Rather than wait for my author copies to arrive, I bought one of my own books from Amazon and sent it to Mary priority mail. I’m so glad I did. Only days after reading and getting a big kick out of the book, in which she is often mentioned, Mary died.
Her older sister, Mickie, called to tell me that at Mary’s wake before the funeral mass, she read this story from Tales of a Blacktop Gypsy to family and friends:
Mary Lawlor lived a few blocks from our apartment in West Hollywood. Her father, Thomas, was the Beverly Hills postmaster. Mary was one of nine children, raised in a noisy Irish-Catholic family. In the hall by her front door hung framed pictures of the Pope, the Sacred Heart of Jesus, and John Fitzgerald Kennedy.
At Mary’s house the television was always on and there was delicious confusion; I loved all the activity. The house was small for so many people and everybody shared bedrooms. Mary told me the little house with one bathroom recently sold for $3 million.
Marian, Mary’s mom, worked hard to feed three over-sized boys and six girls who consumed three gallons of milk a day and countless loaves of bread. Is it any wonder she shouted all day long?
Mary and I did everything together. We walked to La Cienega Park to swim in the public pool for 25 cents, or we played tennis on the free courts. On the way home from the park, we would stop in Tiny Naylor’s restaurant for a hot fudge sundae. Mary always paid because I never had any money.
My parents liked Mary and allowed me to spend a lot of time at her house.

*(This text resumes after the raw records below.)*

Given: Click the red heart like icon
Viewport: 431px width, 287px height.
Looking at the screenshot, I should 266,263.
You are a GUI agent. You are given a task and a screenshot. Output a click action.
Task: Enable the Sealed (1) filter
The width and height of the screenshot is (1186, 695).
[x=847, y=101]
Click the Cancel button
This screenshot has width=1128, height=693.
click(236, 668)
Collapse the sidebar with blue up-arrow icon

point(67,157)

I didn’t sleep over, there wasn’t enough room. Mary spent the night at my house and on Friday nights when Mom and Dad went to the movies, she kept me company while I babysat my brothers.
A loyal and true friend, when Mom and Dad wouldn’t let me go the all-night eighth-grade chaperoned party, Mary stayed home with me. Before we could drive, she and I would stroll down Restaurant Row just a block from her house and flirt with the cute guys who parked cars.
We took the city bus to the Polar Palace to ice skate and to the Los Angeles County Museum on Wilshire Blvd. where we laughed at the modern art. “We could’ve painted that,” we said. The La Brea Tar Pits bubbled mysteriously in front of the museum and we threw things into the black ooze to watch them sink, sucked down with the dinosaur bones.
Mary got her driver’s license before I did and drove a late 40’s metallic blue Pontiac. She drove us to Notre Dame Academy our junior and senior years, and we would cruise Scot’s drive-in hamburger joint on Pico Blvd. Saturday nights. Mary was matron of honor when I was first married and liked to say, while she wasn’t at all my weddings, she was there for the first and the last. Beloved friend, I celebrate you.